The Washington Times published a op-ed piece from Rep. Dana Rohrabacher, California Republican, the chairman of the International Relations Subcommittee on Oversight and Investigations and Rep. Steve Chabot, Ohio Republican, the vice chairman of the International Relations Subcommittee on the Middle East and South Asia on Friday (thanks to STOP_george for pointing me to this) that asks if the US government’s direction on Taiwan affairs is all wrong.

In his remarks during last month’s Chinese New Year celebrations, Taiwan President Chen Shui-bian, suggested that given current circumstances, perhaps Taiwan’s moribund National Unification Council should be shut down. This toothless relic of a policy of wishful thinking is all but irrelevant in shaping events or policy in Taiwan or on the mainland. Nevertheless, Mr. Chen’s political opponents and their allies on the mainland seized the opportunity to suggest Mr. Chen was undermining the status quo with the People’s Republic of China (PRC), a dangerous move given the ever-present risk of confrontation between the two sides of the strait. In the United States, we call this “making a mountain out of a molehill.” His statement was not as dangerous as it was irrelevant. It was a thought, not a plan.

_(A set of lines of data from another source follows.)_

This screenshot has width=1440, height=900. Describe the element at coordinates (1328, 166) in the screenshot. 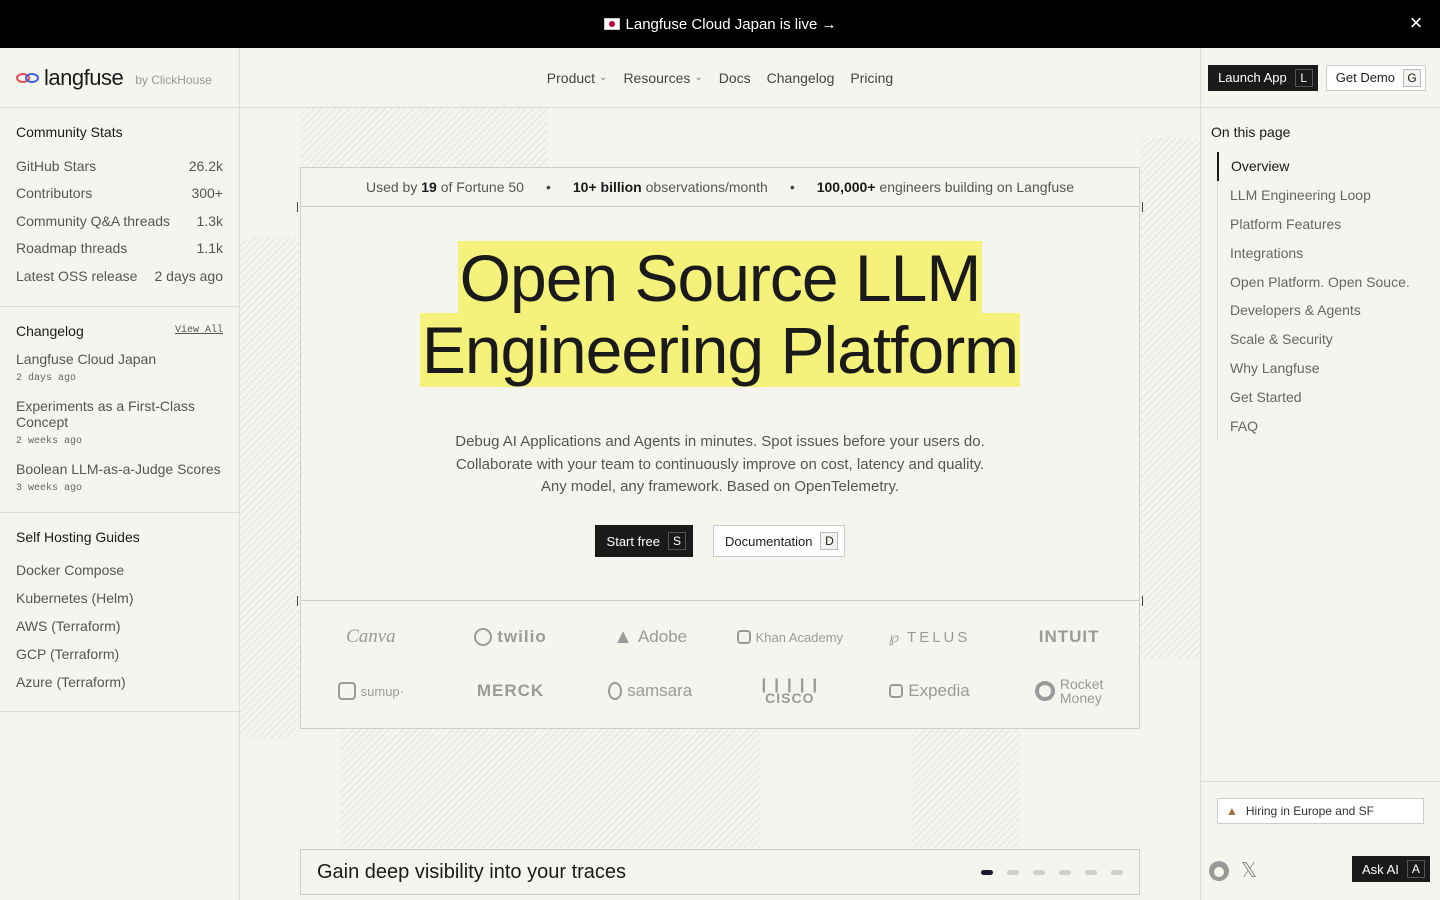

I see `toc-item-overview: Overview` at that location.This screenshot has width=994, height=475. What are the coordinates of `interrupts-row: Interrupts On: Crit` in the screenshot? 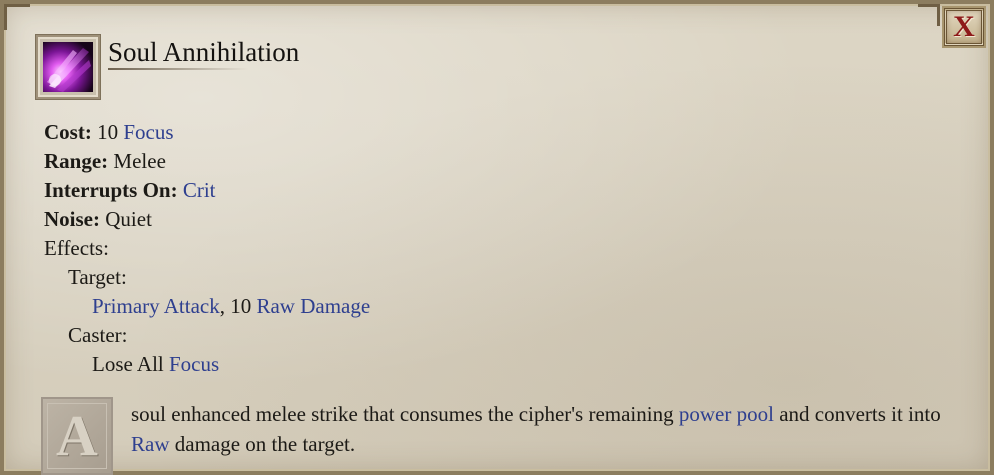 It's located at (207, 190).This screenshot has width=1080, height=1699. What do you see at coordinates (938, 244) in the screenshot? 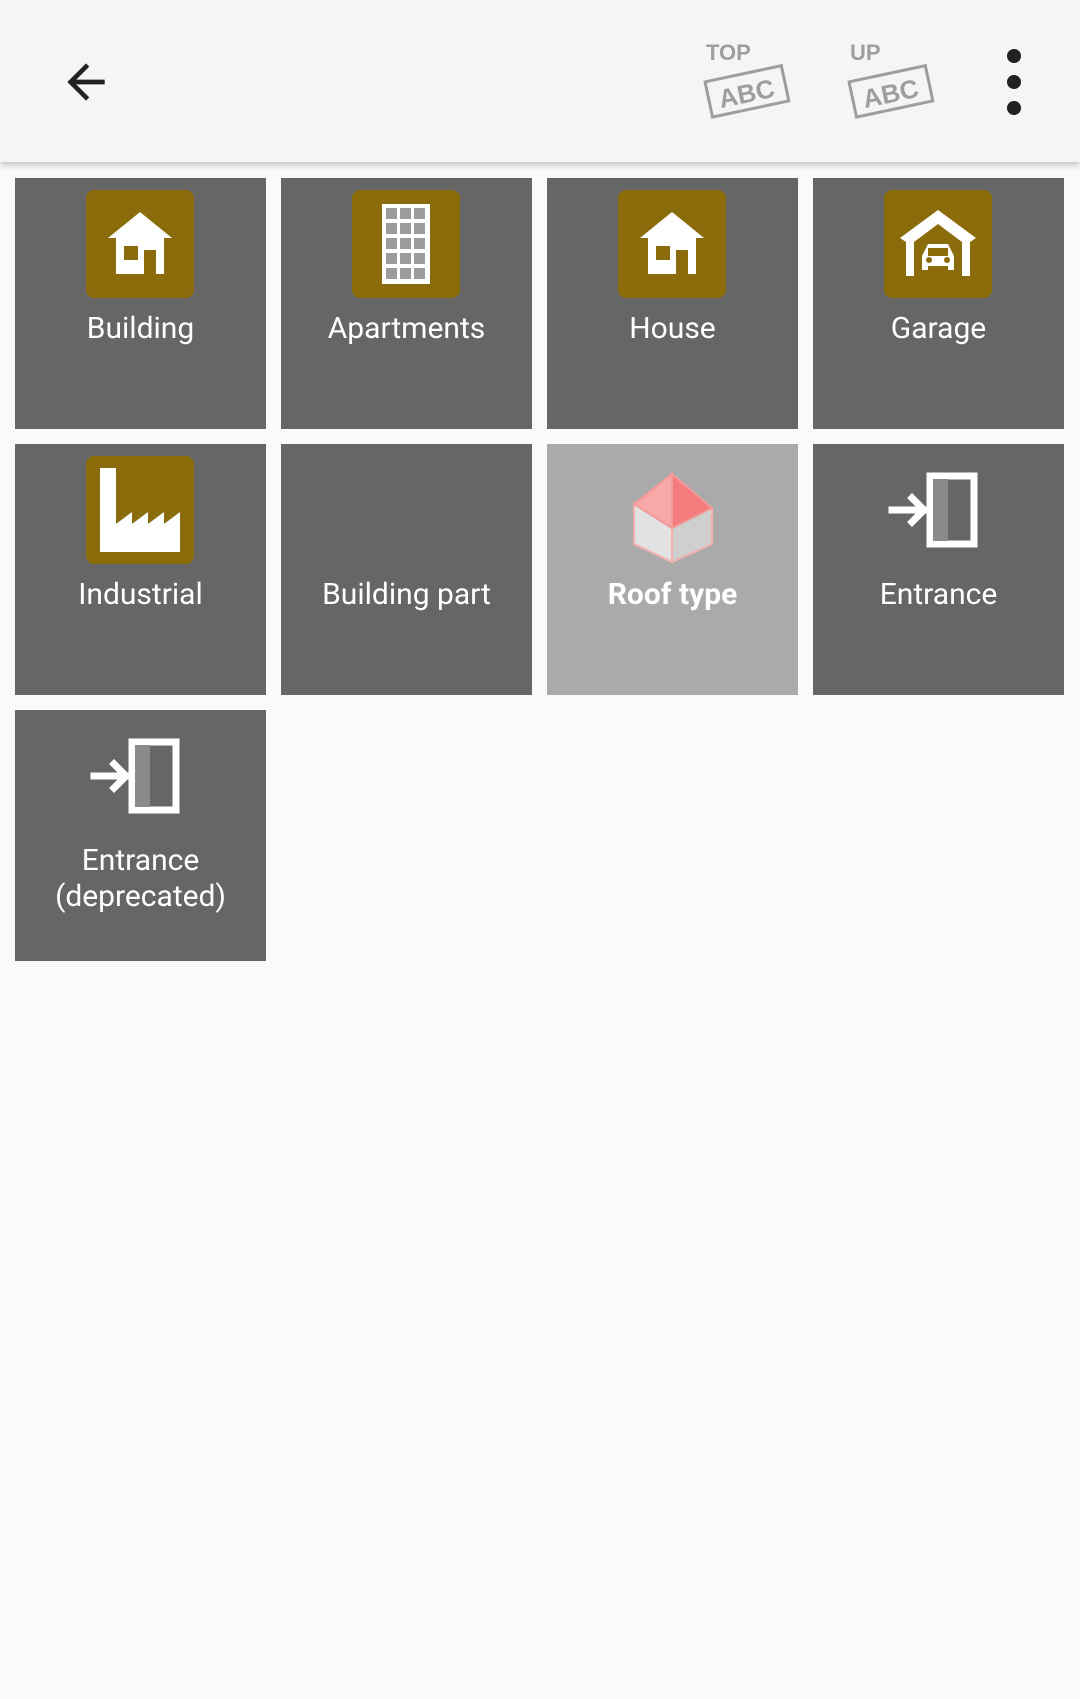
I see `garage-icon` at bounding box center [938, 244].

Hell yes, guys. What I’ve been saying all along. The US waaaaay overreacted to Chen’s remarks, and made a bigger problem than there really was. They end with a clarion call:

In the context of Taiwan’s vibrant democracy, one could say that Mr. Chen’s actions have been quite diplomatic. And far from a rebuke, our government should both acknowledge this, and — given China’s enduring threat — show the kind of support that our democratic ally deserves. For a country in which people are not allowed to google “sensitive” words such as freedom or democracy, China has never appealed to the hearts and souls of the Taiwanese people. The Taiwanese people should have the final words on their own future. In his State of the Union speech, President Bush said the United States is committed to an historic, long-term goal — we seek the end of tyranny in our world. When Chinese President Hu Jintao comes to Washington in April, we will applaud President Bush for his continued efforts to speak about the democratic values embedded in this country.

Why are the Republicans so out in front of the Dems on this? And why are they so supportive of democracy abroad and so contemptuous of it at home? One hardly knows whether to call and thank them, or call and rip them a new one for helping Bush gut the United States.